日本の敗戦により、GHQの日本占領や戦犯裁判など、日本の歴史において未曽有の危機が訪れました。初めてGHQの最高司令官ダグラス・マッカーサーが昭和天皇と対面した際、昭和天皇は戦争に関する一切の責任は自分にあることと、日本には戦犯が一人もいないことを伝えます。また、国民の衣食住についてマッカーサーに援助を求めました。命乞いもせず、逃げることもなく、毅然とした姿勢でマッカーサーに対面しました。

現代の天皇と未来へ向けた皇位継承を中心にご紹介します。


現代の天皇

天皇と日本国憲法

マッカーサーはGHQが求める「民主化」を推進するために、当時の幣原内閣に対して日本国憲法制定に大きな影響力を行使しました。そして、大日本帝国憲法の改正により、日本国憲法が誕生しました。その内容は、帝国憲法と比べると異質なものでした。とはいえ、「国体護持」という点から見ると、国民主権が導入されても護持されているともいえます。

GHQが想定していた立憲君主制

GHQは、日本が立憲君主制の政治体制であったとは認識せず、天皇を中心に政治が行われ、戦争したと考えていました。GHQが考えていた天皇は、イギリス型の立憲君主制に基づいており、憲法第1条にある「象徴」は、「君臨すれども統治せず」を示すものでした。

また、「象徴」としての地位は国民の総意に基づくべきだとされ、憲法第1条が制定されました。

天皇は、日本国の象徴であり日本国民統合の象徴であって、この地位は、主権の存する日本国民の総意に基づく。

象徴の意味

現行憲法における「象徴」の解釈には、2つの見方があります。

日本国の象徴という立場

言い換えれば、立憲君主制における君主としての天皇の立場です。
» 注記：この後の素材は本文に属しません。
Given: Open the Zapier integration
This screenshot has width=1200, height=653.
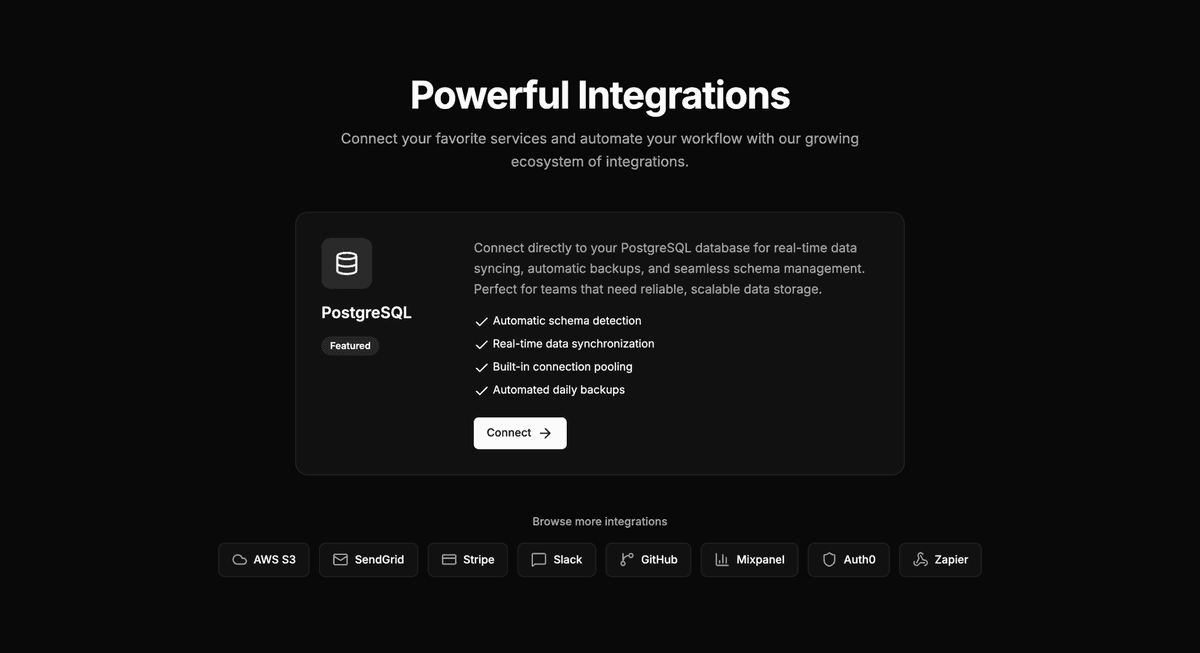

イギリスの立憲君主制を模範としており、国政に対する権能は持たないものの、影響力は持つというものです。つまり、すでに紹介した君主の3つの権利である「警告権」「被諮問権」「激励権」を通じて影響力を行使します。

日本国の象徴「に過ぎない」という立場

天皇機関説における俗流機関説としての天皇の立場です。天皇は、国政に対する権能だけでなく、君主の3つの権利も制限され、国民の傀儡となる状態です。これは東京大学の憲法学者宮澤俊義が憲法第4条第1項について次のように解釈していることから、想定されます。

天皇を、なんらの実質的な権力をもたず、ただ内閣の指示にしたがって機械的に「めくら判」をおすだけのロボット的存在にすることを意味する。

出典:宮沢俊義『コンメンタール全訂日本国憲法』(芦部信喜・補訂、日本評論社、1978)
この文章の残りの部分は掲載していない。